____ 文档片段

给定一个单链表的头结点head(注意另一个参数adjust为加密后的数据调整参数,方便数据设置,与本题求解无关),请返回所求值。
方法:设置一个快步指针和一个慢步指针,快步指针和慢步指针同时向前,如果不存在环,那么快步指针必定会变为NULL 或者它的next为NULL;
否则有环,当快步结点和慢步结点相遇,重置快步结点,步长变为一步,然后执行,当快步结点与慢步结点相遇时就是环的入口结点。(我不会证明)
/*
struct ListNode {
int val;
struct ListNode *next;
ListNode(int x) : val(x), next(NULL) {}
};*/
class ChkLoop {
public:
int chkLoop(ListNode* head, int adjust) {
// write code here
ListNode* slowStep = head;
ListNode* fastStep = head;
while(fastStep!=NULL&&fastStep->next!=NULL){
slowStep = slowStep->next;
fastStep = fastStep->next->next;
if(slowStep == fastStep){
break;
}
}
if(fastStep==NULL ||fastStep->next == NULL){
return -1;
}
fastStep = head;
while(fastStep != slowStep){
fastStep = fastStep->next;
slowStep = slowStep->next;
}
return fastStep->val;
}
};
现在有两个无环单链表,若两个链表的长度分别为m和n,请设计一个时间复杂度为O(n + m),额外空间复杂度为O(1)的算法,判断这两个链表是否相交。
给定两个链表的头结点headA和headB,请返回一个bool值,代表这两个链表是否相交。保证两个链表长度小于等于500。
相交的意思是从某一结点开始后面的结点都相同。
所以对于长的链表需要先向后运行一段距离,直到两个链表的剩余段相同时才进行比较,如果中间有某个结点相同则返回True
/*
struct ListNode {
int val;
struct ListNode *next;
ListNode(int x) : val(x), next(NULL) {}
};*/
class CheckIntersect {
public:
bool chkIntersect(ListNode* headA, ListNode* headB) {
// write code here
int dv = 0;
int lena = 0,lenb = 0;
ListNode *head;
head = headA;
while(head!=NULL){
lena++;
head = head->next;
}
head = headB;
while(head!=NULL){
lenb++;
head = head->next;
}
if(lena>=lenb){
dv = lena - lenb;
while(dv>0){
headA = headA->next;
dv--;
}
while(headA!=NULL&&headB!=NULL){
if(headA == headB){
return true;
}
headA = headA ->next;
headB = headB ->next;
}
return false;
}
else{
dv = lenb - lena;
while(dv>0){
headB = headB->next;
dv--;
}
while(headB!=NULL&&headA!=NULL){
if(headA == headB){
return true;
}
headA = headA ->next;
headB = headB ->next;
}
return false;
}
}
};
5.14
如何判断两个有环单链表是否相交?相交的话返回第一个相交的节点,不想交的话返回空。如果两个链表长度分别为N和M,请做到时间复杂度O(N+M),额外空间复杂度O(1)。
给定两个链表的头结点head1和head2(注意,另外两个参数adjust0和adjust1用于调整数据,与本题求解无关)。请返回一个bool值代表它们是否相交。
运行超时,但是没找到问题。
思路:先判断环是否有相交,再判断链是否相交,但是这个思路有问题,因为如果链有相交则环必定相交,所以只需要判断环是否相交。

________
____ 所给信息

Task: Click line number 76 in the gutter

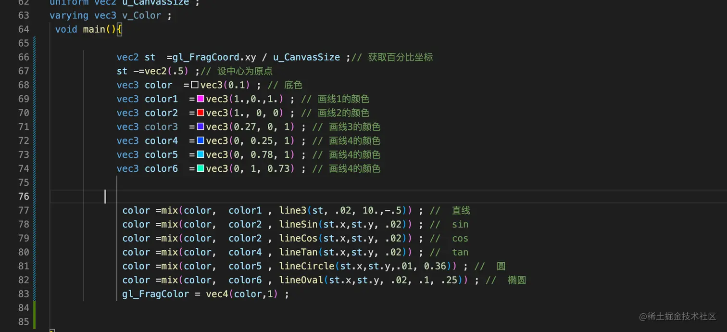Action: [24, 196]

________

把讲链表的这段文字照抄一遍,从“给定一个单链表的头结点hea”开始,一直抄到“环的入口结点。(我不会证明)”,这几个字也要抄上。 上面的列表用不上。

给定一个单链表的头结点head(注意另一个参数adjust为加密后的数据调整参数,方便数据设置,与本题求解无关),请返回所求值。
方法:设置一个快步指针和一个慢步指针,快步指针和慢步指针同时向前,如果不存在环,那么快步指针必定会变为NULL 或者它的next为NULL;
否则有环,当快步结点和慢步结点相遇,重置快步结点,步长变为一步,然后执行,当快步结点与慢步结点相遇时就是环的入口结点。(我不会证明)